View at EarthSky Community Photos. |
Gerardo Wright in Cancún, Quintana Roo, México, caught the moon and Mars on August 9, 2020 and wrote: “Frames were taken at 15-second intervals and from this series every 5 positions were taken to stack the final image where the movement of the moon to Mars is observed.” Thank you, Gerardo!

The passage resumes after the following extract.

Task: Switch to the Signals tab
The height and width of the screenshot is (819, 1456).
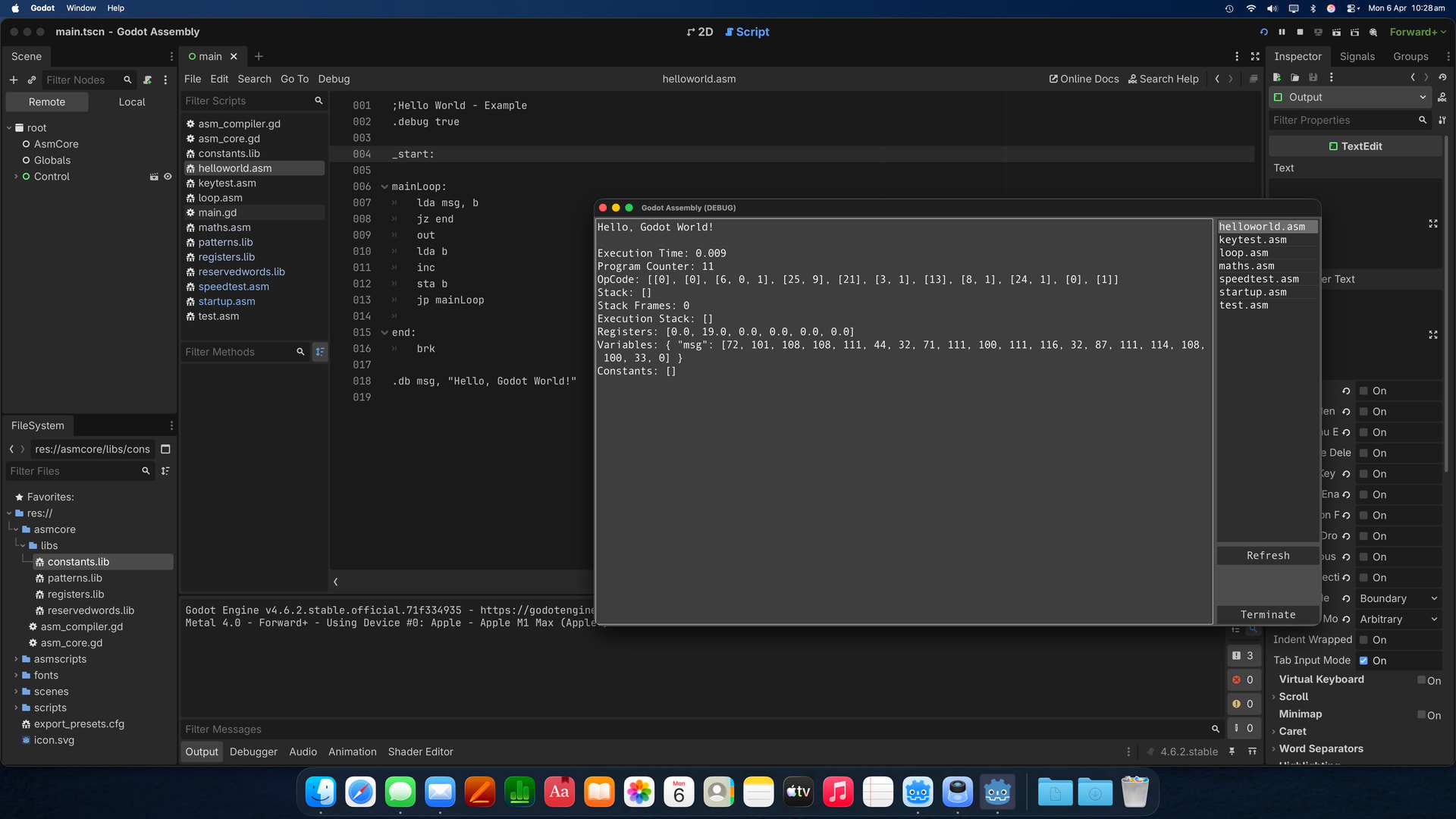Action: (1357, 56)

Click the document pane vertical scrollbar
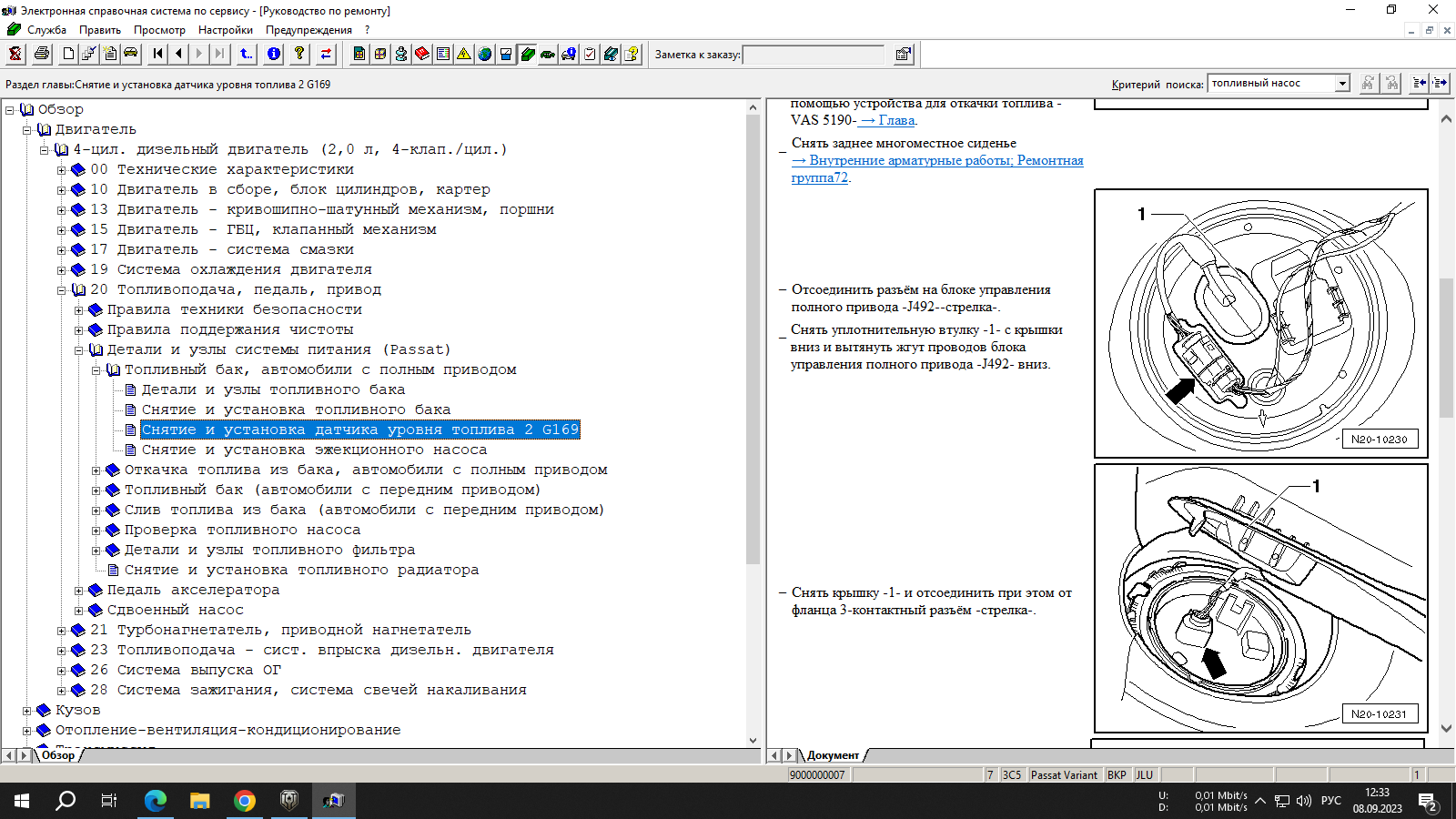(1446, 419)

View at EarthSky Community Photos. | Dennis Chabot in Rehoboth, Massachusetts, captured this image of Mars early Sunday morning, August 9, 2020. At that time, the moon and red planet were high in the dawn sky, not far from the famous tip of the V in the constellation Pisces the Fish. Dennis wrote: “Fiery Mars above the moon this morning just before the fog rolled in to fill the skies with gray.” Thank you, Dennis!
View at EarthSky Community Photos. | Aurelian Neacsu in Visina, Dambovita, Romania, captured this telescopic image of Mars on August 5, 2020. The white dot on the planet is its icy pole. Thank you, Aurelian!
April Singer in northern New Mexico caught the moon and Mars Saturday night around midnight, when the pair had just risen and was low in the eastern sky. Thanks, April!
Bottom line: Photos from the EarthSky community showing the August 2020 waning gibbous moon near the red planet Mars.